* **INPUT MATERIAL**:
——————————

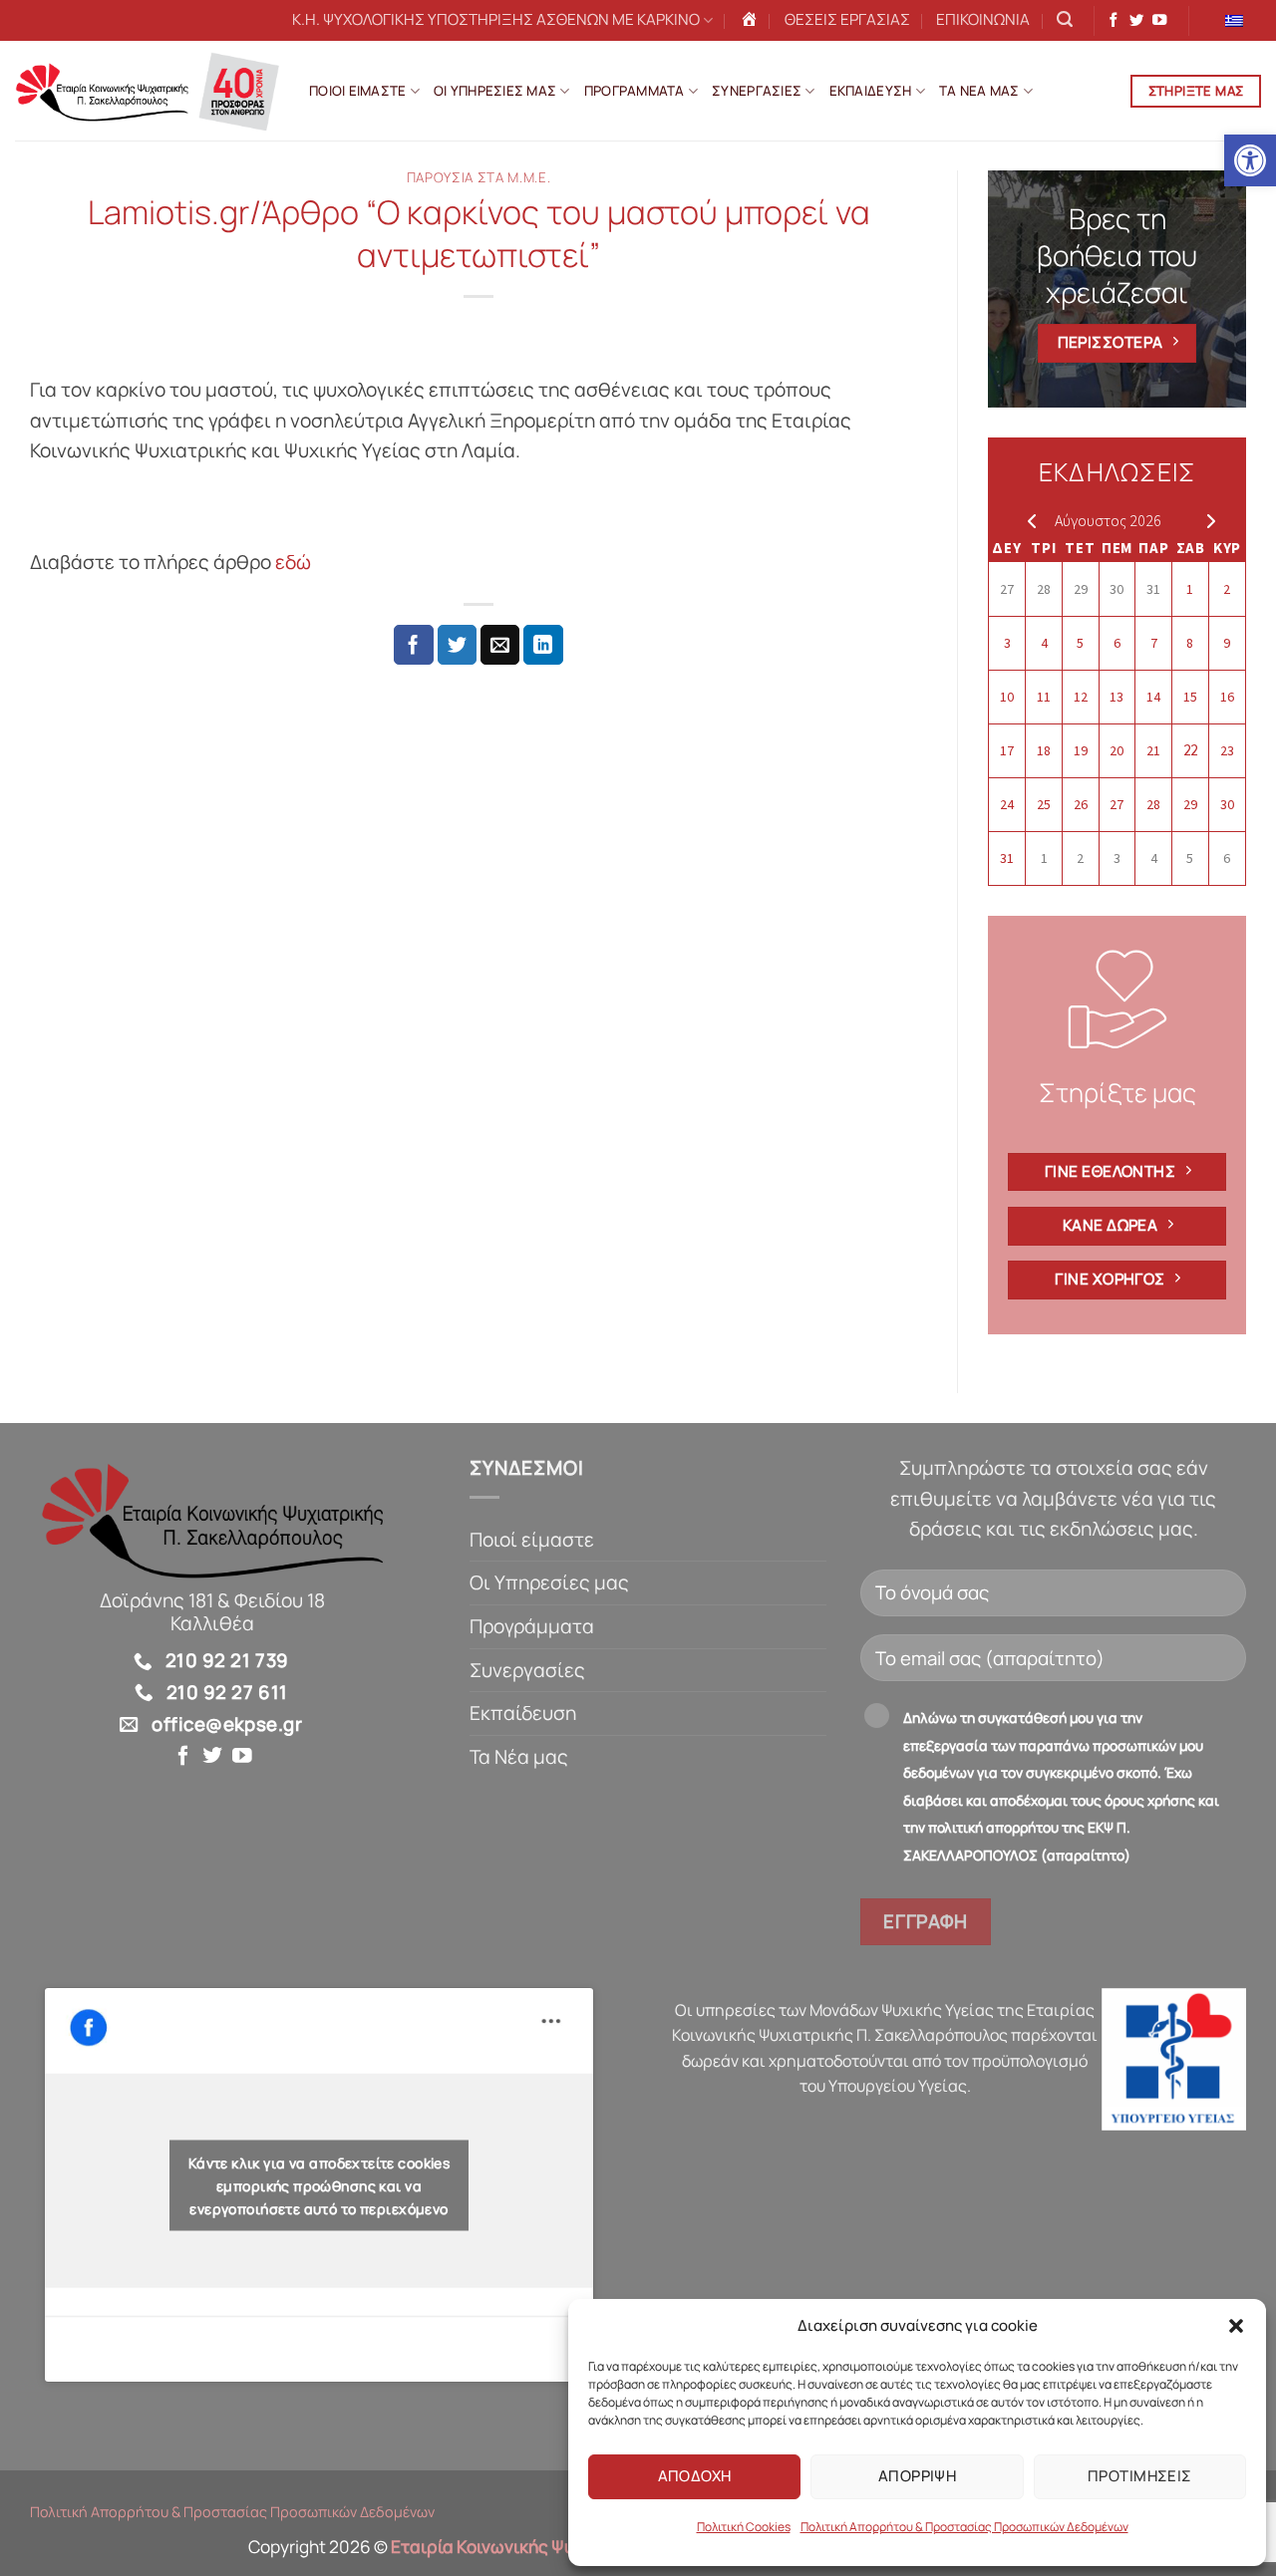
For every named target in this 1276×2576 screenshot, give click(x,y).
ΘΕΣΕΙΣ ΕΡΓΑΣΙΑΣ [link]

——————————

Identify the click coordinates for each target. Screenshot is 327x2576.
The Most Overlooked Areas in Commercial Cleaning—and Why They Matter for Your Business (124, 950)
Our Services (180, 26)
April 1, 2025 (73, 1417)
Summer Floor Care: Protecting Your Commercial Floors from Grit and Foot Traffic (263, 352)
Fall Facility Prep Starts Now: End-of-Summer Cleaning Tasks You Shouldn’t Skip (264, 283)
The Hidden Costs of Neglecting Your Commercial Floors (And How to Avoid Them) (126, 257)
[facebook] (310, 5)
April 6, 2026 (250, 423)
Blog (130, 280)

——————————

In the listing above, start at the line with "The Most Overlooked", go on through the line with "Blog (130, 280)", and copy each of those lines exactly; leave out all the rest.

* **SOLUTION TO THE EXERCISE**:
The Most Overlooked Areas in Commercial Cleaning—and Why They Matter for Your Business (124, 950)
Our Services (180, 26)
April 1, 2025 (73, 1417)
Summer Floor Care: Protecting Your Commercial Floors from Grit and Foot Traffic (263, 352)
Fall Facility Prep Starts Now: End-of-Summer Cleaning Tasks You Shouldn’t Skip (264, 283)
The Hidden Costs of Neglecting Your Commercial Floors (And How to Avoid Them) (126, 257)
[facebook] (310, 5)
April 6, 2026 (250, 423)
Blog (130, 280)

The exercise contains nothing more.